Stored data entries
============================================================
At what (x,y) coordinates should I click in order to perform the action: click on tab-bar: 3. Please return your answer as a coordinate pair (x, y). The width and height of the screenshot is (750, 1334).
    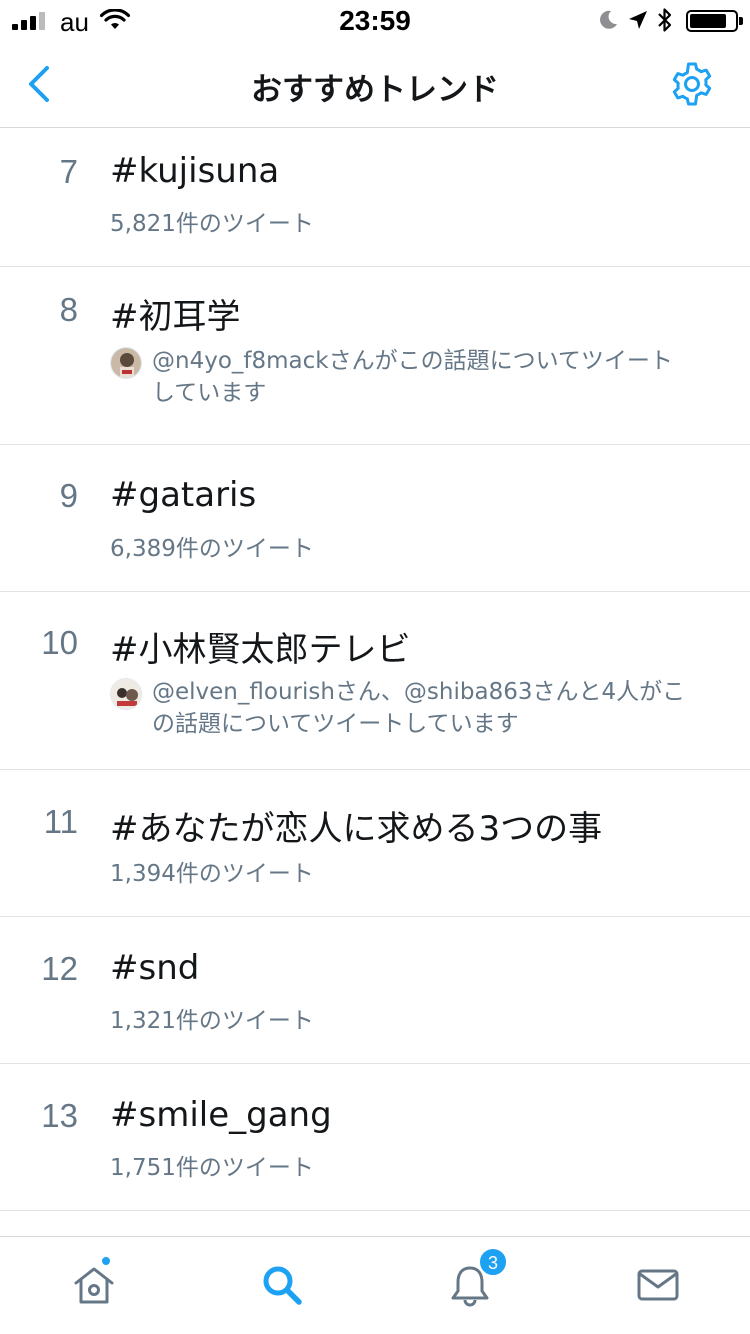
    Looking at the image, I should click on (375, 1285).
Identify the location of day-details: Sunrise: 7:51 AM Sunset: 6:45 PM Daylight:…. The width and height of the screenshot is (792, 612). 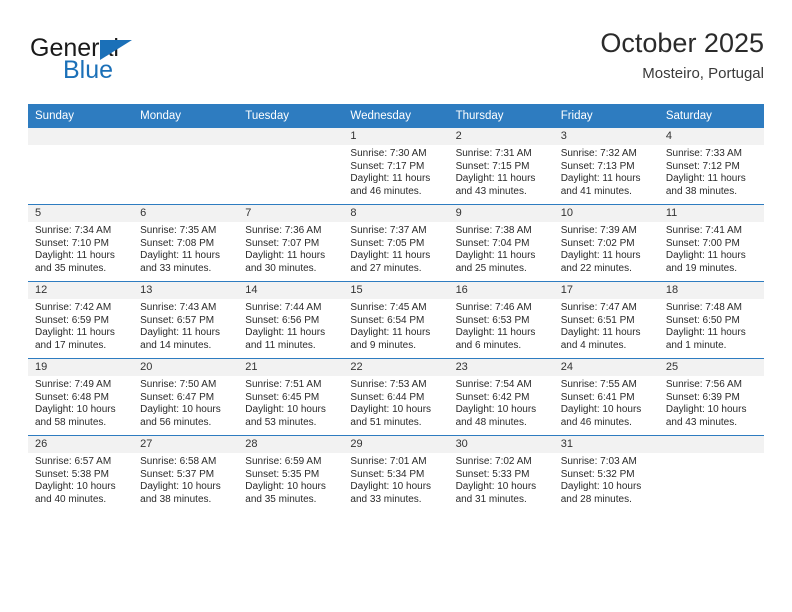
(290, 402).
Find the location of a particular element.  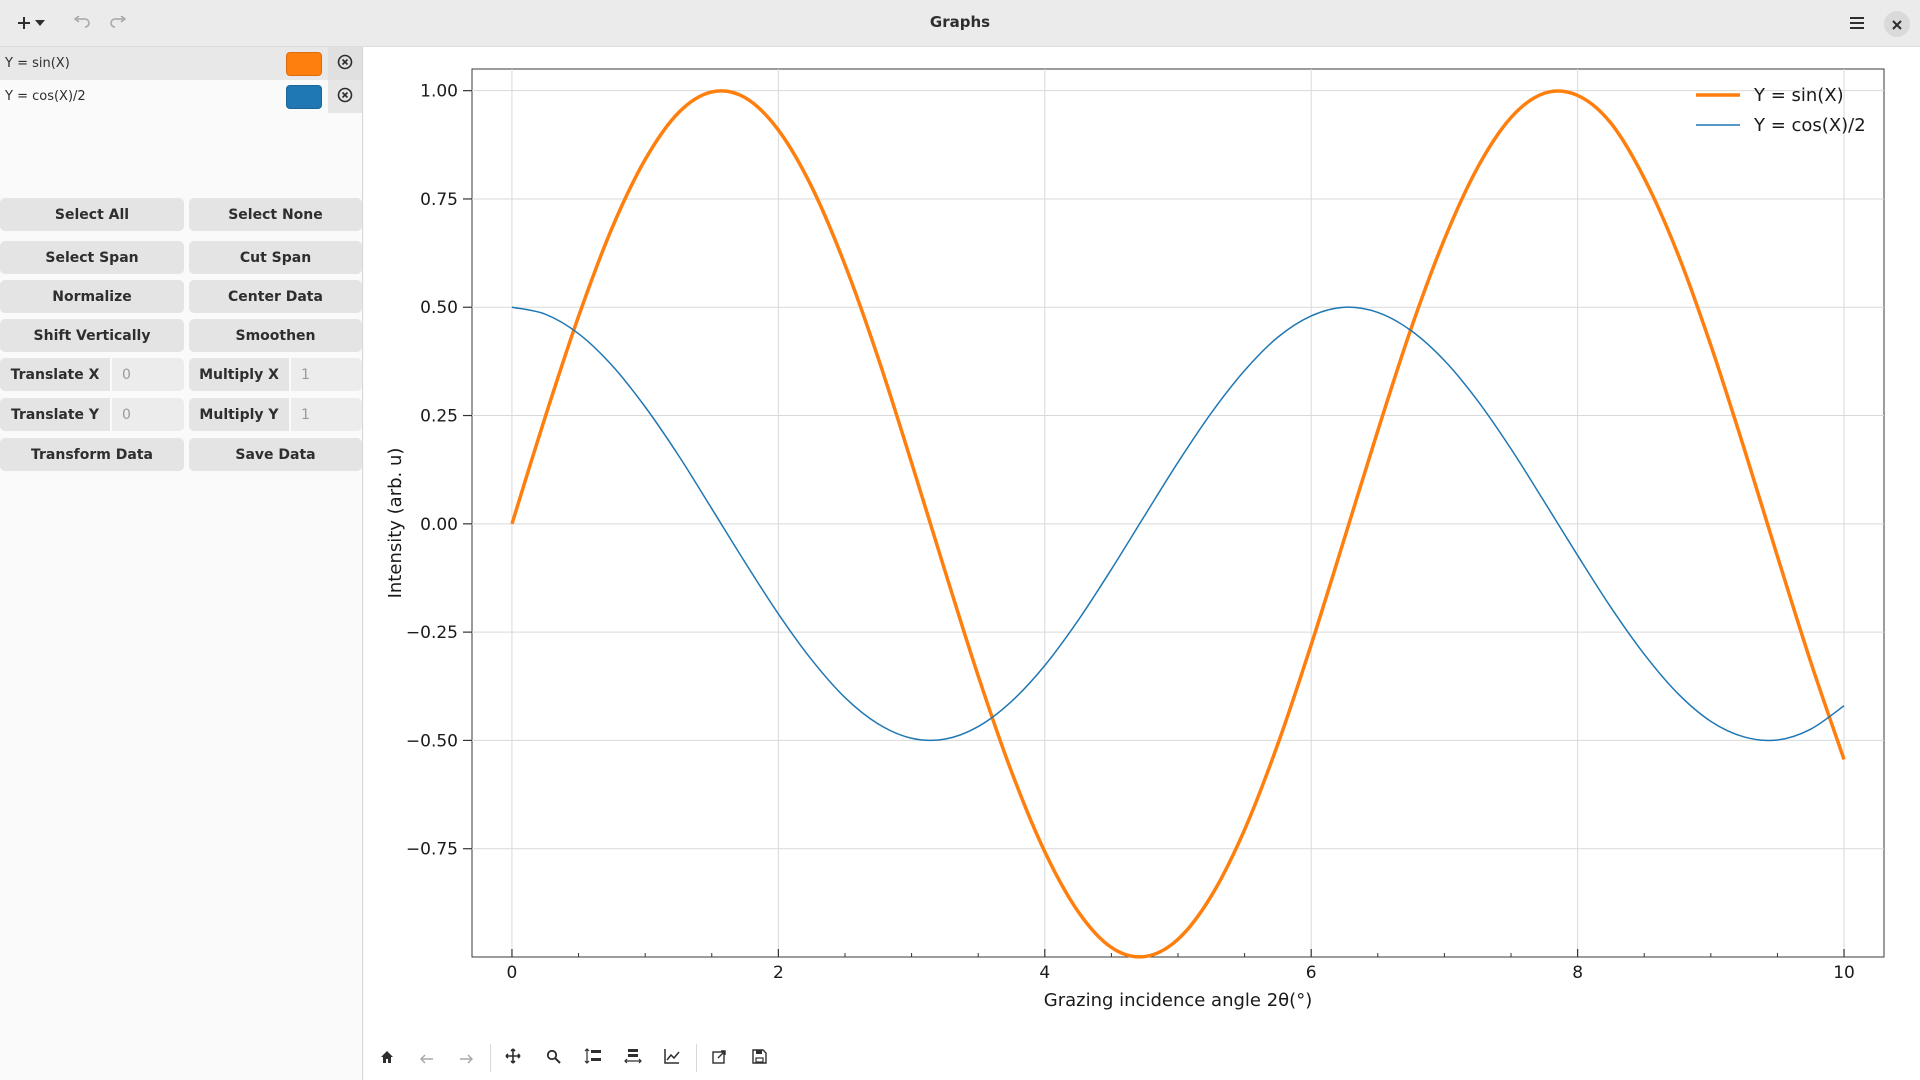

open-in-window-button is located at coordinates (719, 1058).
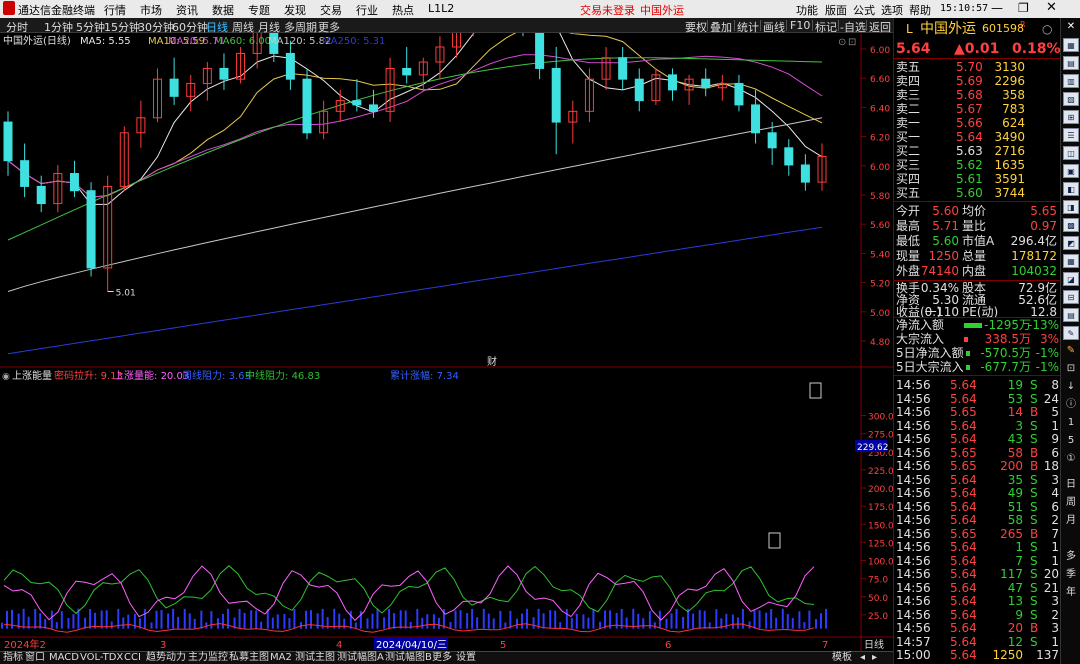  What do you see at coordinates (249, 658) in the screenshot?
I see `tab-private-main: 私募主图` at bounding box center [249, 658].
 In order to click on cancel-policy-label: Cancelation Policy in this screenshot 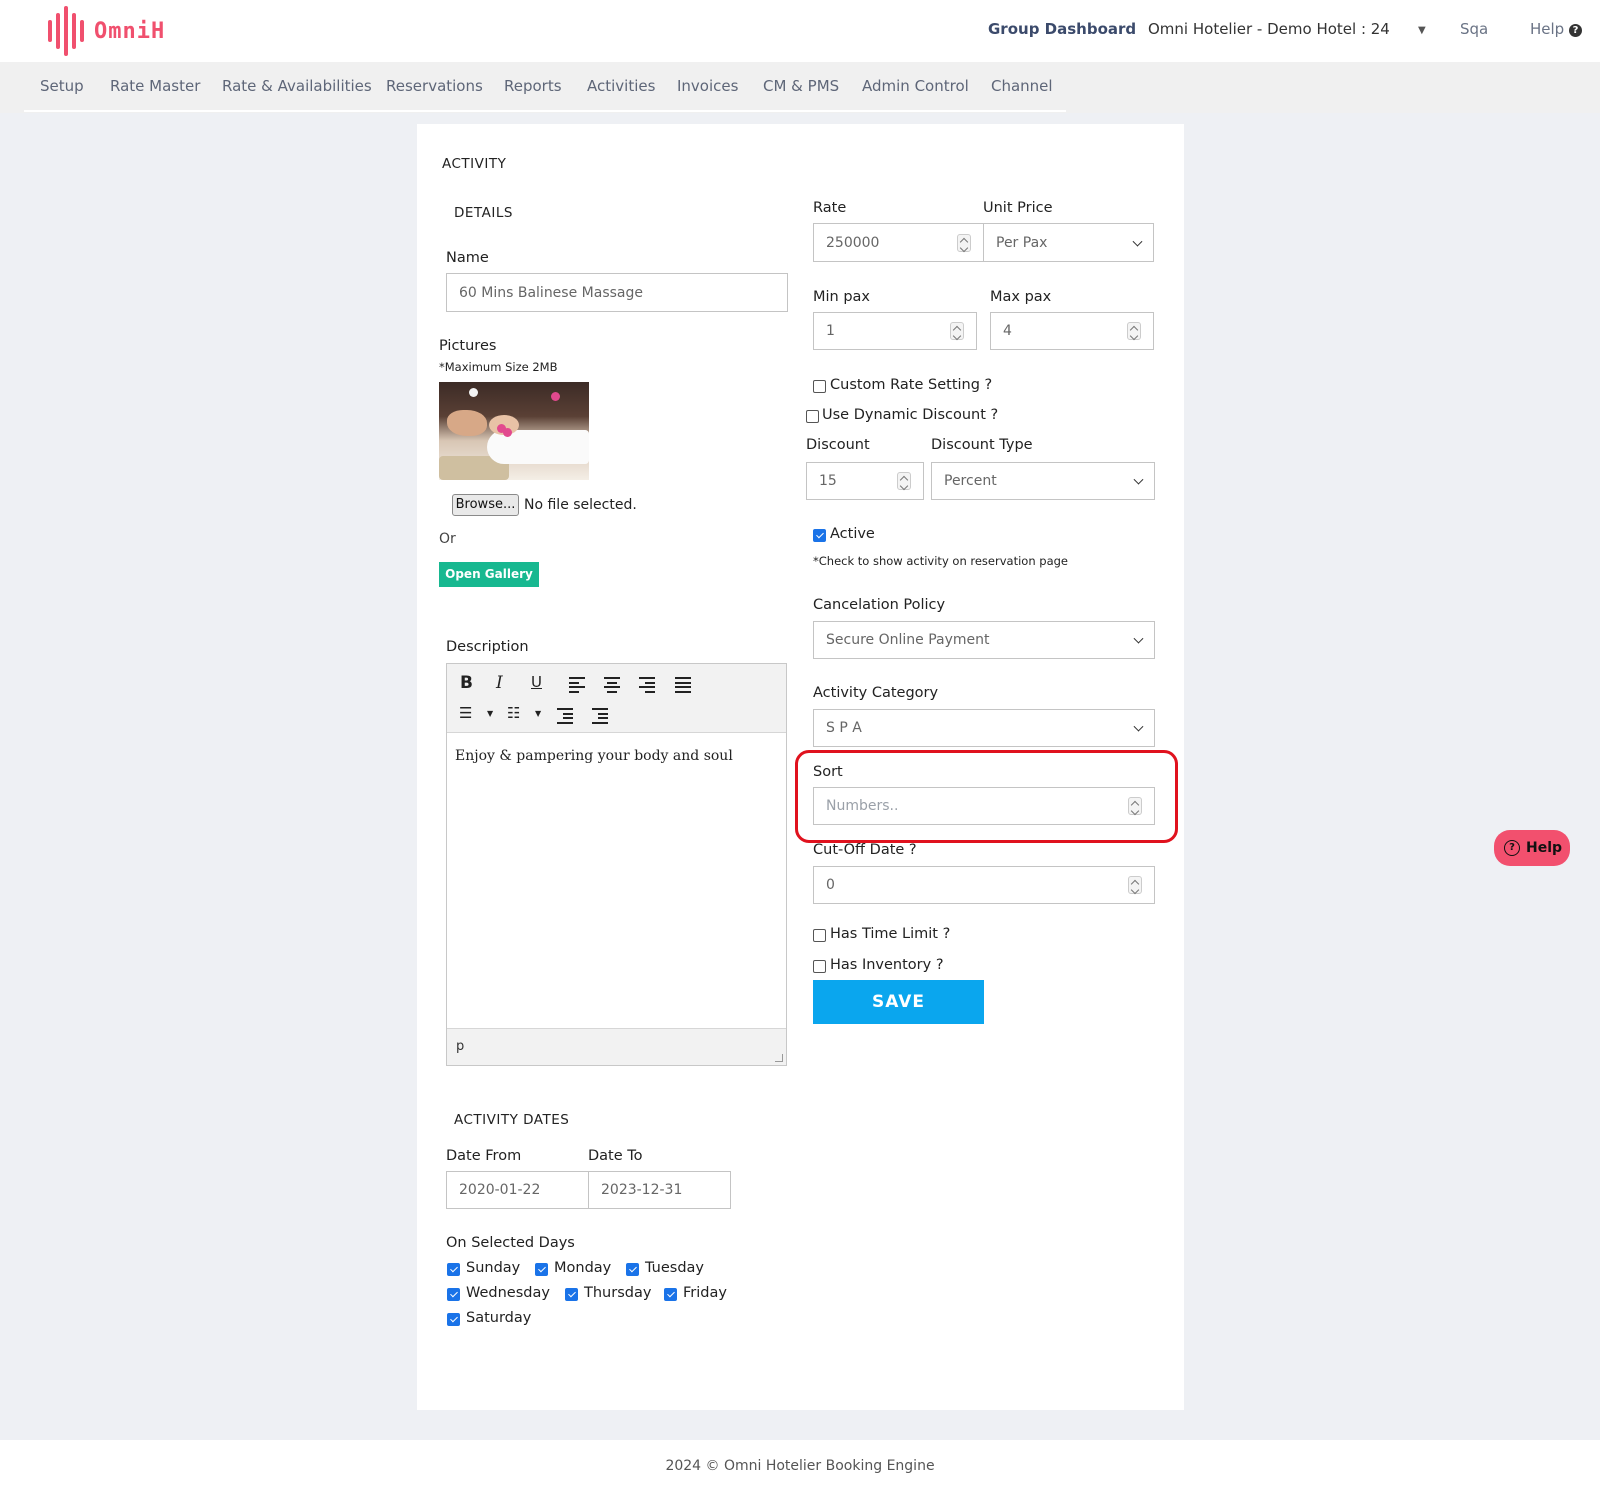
============================================================
## WORK TASK
Write out all of the records again, swapping "location" for "position" and leaving everything else as it is. Leave the pictures out of your answer.

## SOLUTION FOR THIS TASK
At what (x,y) coordinates should I click in order to perform the action: click on tab-bar: 3. Please return your answer as a coordinate pair (x, y). The width and height of the screenshot is (750, 1334).
    Looking at the image, I should click on (375, 1285).
Identify the position of day-details: Sunrise: 7:51 AM Sunset: 6:45 PM Daylight:…. The width and height of the screenshot is (792, 612). 
(290, 402).
Find the position of a particular element.  

open-in-window-button is located at coordinates (719, 1058).
  What do you see at coordinates (249, 658) in the screenshot?
I see `tab-private-main: 私募主图` at bounding box center [249, 658].
 In order to click on cancel-policy-label: Cancelation Policy in this screenshot 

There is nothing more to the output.